Polityka i prawo
Sektor przemysłowy kusi hakerów. Słabe zabezpieczenia i nieświadomy personel
Według badań specjalistów połowa sieci oraz systemów z sektora przemysłowego nieustannie jest narażona na cyberataki. Taki stan rzeczy wynika ze słabego zabezpieczenia infrastruktury, co zachęca hakerów do przeprowadzania incydentów.
Przemysłowe systemy sektora produkcyjnego, energetycznego, chemicznego oraz innych kluczowych dziedzin nękane są przez coraz większą liczbę cyberataków. Incydenty mogą przyczynić się do powstania ogromnych szkód, kradzieży wrażliwych danych czy zatrzymanie działalności w wyniku ataku ransomware.
Wiele systemów przemysłowych nadal funkcjonuje w oparciu o przestarzałe oprogramowania, co czynie je podatnymi na ataki. Hakerzy doskonale wiedzą, jakie sieci są najbardziej wrażliwe i wykorzystują ten stan rzeczy dla własnych celów.
Według danych zawartych w raporcie firmy Kaspersky Lab prawie jeden na dwa systemy w sektorze przemysłowym jest atakowany. Jednak większość przepadków próby naruszeń jest wykrywana przez oprogramowanie zabezpieczające.
Jak pokazują statystyki opracowane przez Kaspersky Lab, głównym narzędziem do wyszukiwania wrażliwych i podatnych systemów jest Internet. Odzwierciedleniem tego są liczby – jedna czwarta zidentyfikowanych zagrożeń powiązana była z globalną siecią.
Równie podatne na cyberataki są nośniki zewnętrzne, takie jak urządzenia USB. Uszkodzone dyski wymienne mogą doprowadzić do zainfekowania głównych systemów złośliwym oprogramowaniem. Dla hakerów to kolejna możliwość realizacji swoich celów.
Według specjalistów ryzyko wiąże się także z korzystaniem przez pracowników z poczty e-mail. W tym aspekcie cyberprzestępcy przeprowadzają ataki phishingowe. Bardzo często ta metoda jest fundamentem realizacji kampanii cyberszpiegowskich. Za pomocą złośliwych załączników znajdujących się w e-mailach hakerzy w prosty sposób mogą uzyskać dostęp do sieci oraz systemów danego przedsiębiorstwa.

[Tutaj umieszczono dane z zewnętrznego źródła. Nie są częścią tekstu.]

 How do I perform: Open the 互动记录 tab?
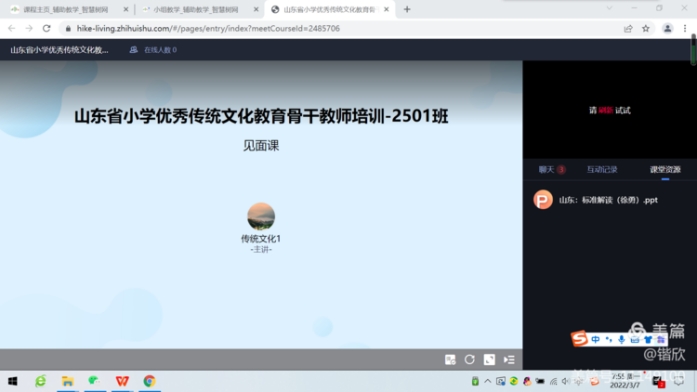point(602,169)
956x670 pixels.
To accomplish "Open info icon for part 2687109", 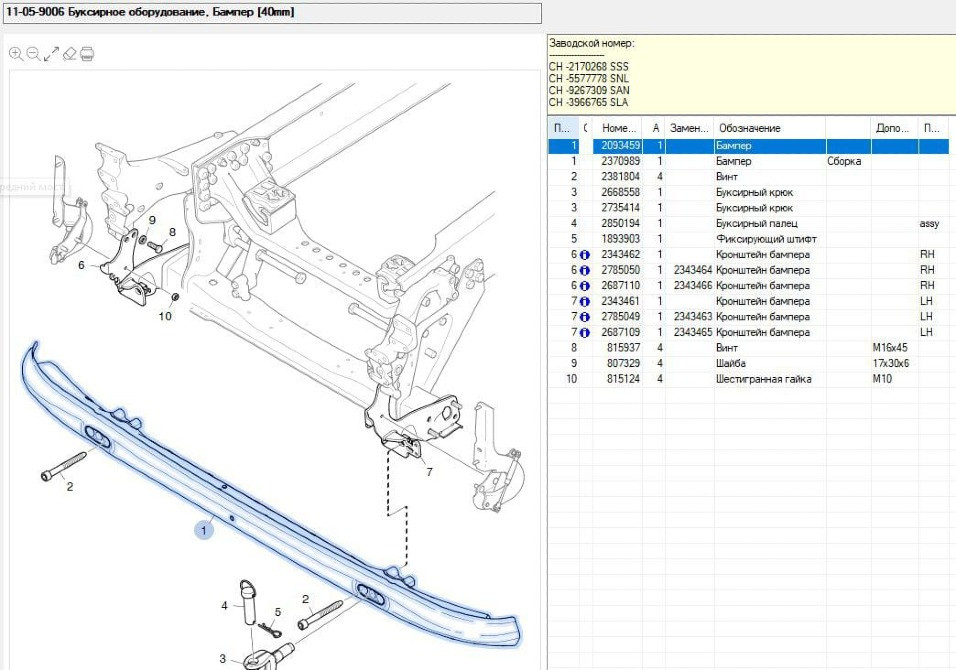I will 584,332.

Pomimo powszechnego mitu, głównym źródłem zagrożenia dla infrastruktury przemysłowej nie jest ukierunkowany atak, ale masowo rozpowszechniane złośliwe oprogramowanie, które trafia przypadkowo do systemów, za pośrednictwem internetu, nośników wymiennych, takich jak pamięci USB lub wiadomości e-mail. Jednak fakt, że ataki odnoszą sukcesy ze względu na luźne podejście do kwestii cyberbezpieczeństwa wśród pracowników, oznacza, że można im zapobiec dzięki szkoleniom i podnoszeniu świadomości personelu.